While still enjoying high profits—in the second quarter of this year Hyundai made a near-record 2.52 trillion won—Korean auto companies are bracing for a slump. Japanese rivals have eroded Hyundai’s world sales. In the United States, Hyundai’s market share fell to 8.7 percent as of July, compared to its record 9.6 percent last year, largely because the won rose 9 percent against the weakening yen, and is expected to rise further later this year.

Even Hyundai’s domestic market share is expected to remain stagnant despite plans to introduce new models next year.

As a result, the auto companies are demanding lower labour costs and threatening to shift production overseas. Hyundai already produces about 60 percent of its cars overseas. Hyundai used the latest stoppages as an opportunity to announce plans to open a parts factory in the American state of Georgia. A Hyundai official stated: “If labour disputes keep causing serious delays in manufacturing, we have to increase the volume of overseas production.”

Last year, GM Korea began offering its office employees buyouts, raising fears that GM was planning to pull out of the country. In May, while meeting with President Park Geun-hye, GM CEO Dan Akerson demanded that her government step in to reduce wages, with the implicit threat of ending production.

Now it has been reported that GM is planning a gradual pullout. A GM official involved in the plans was quoted in the media as saying: “We need to make sure we mitigate risk in (South Korea), not over the next 2-3 years but over time, not to become too dependent on one product source.”

In response to GM’s planned pullout, union spokesman Choi Jong-hak stated: “Korea has an edge in cost compared with the likes of Australia and Germany.” In reality, GM is carrying out attacks on Australian and German workers, with similar moves to shut down plants unless workers accept cuts to wages and conditions to lower labour costs by 20 percent or more.
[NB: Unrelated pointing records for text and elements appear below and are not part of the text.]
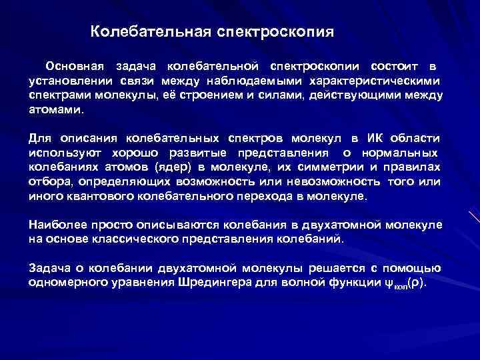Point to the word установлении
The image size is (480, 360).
point(65,81)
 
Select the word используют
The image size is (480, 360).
point(59,152)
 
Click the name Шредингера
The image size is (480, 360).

Like its trade union counterparts in Australia, Germany and internationally, the KMWU’s perspective is to actively enforce the auto companies’ agenda to slash wages and conditions, effectively pitting workers against their colleagues in other countries in an endless downward spiral.

The financial elites have already worked out how much must be cut. According to Chung Sung-yop of Daiwa Securities, Hyundai’s Korean labour costs in 2012 were 24,778 won an hour per worker, compared to 21,422 won at its US factory, and just 7,711 won at its Chinese plant. China’s cheap labour regime is the benchmark that must be imposed.